Journal: Think of one example of “the yoga of everyday life” that you experience today. In what ways did you work with the happenings of life in the same way you work with the happenings of a yoga class?

 

February 8

  1. स तु दीर्घकाल नैरन्तर्य सत्काराअदराअसेवितो दृढभूमिः

sa tu dīrghakāla nairantarya satkāra-ādara-āsevito dr̥ḍhabhūmiḥ

Success can definitely be achieved via sound and continuous practice over an extended period of time, carried out in a serious and thoughtful manner.

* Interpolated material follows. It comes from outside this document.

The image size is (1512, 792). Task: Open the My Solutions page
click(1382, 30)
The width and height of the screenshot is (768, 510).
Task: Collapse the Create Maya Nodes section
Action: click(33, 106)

Each day of this challenge we will share a piece of the yoga sutras and take time to reflect on what it means and how it applies in our daily lives on and off the mat. Today we will examine 1.14: sa tu dīrghakāla nairantarya satkāra-ādara-āsevito dr̥ḍhabhūmiḥ — Success can definitely be achieved via sound and continuous practice over an extended period of time, carried out in a serious and thoughtful manner.

This is fairly straight forward, but easier said than done. Patanjali tells us that a sound yoga practice must be a) consistent b) committed and c) serious and thoughtful. We will remember again that when he says yoga, he is not only talking about a posture flow on your mat. He is talking about the definition he gave us in 1.2, the restraint of thoughts which leads to our true, peaceful nature. The flow of postures on the mat is just one trick, among many, to get us there.

Intention: I am consistent, committed, and intently eager in my omnipresent practice of yoga.

Journal: Which of these three requirement is the most challenging for your practice? What is one tangible step you can take to work closer to bringing that quality into your practice?

Kate Causbie

Kate Causbie is a Seattle based yoga teacher and doula.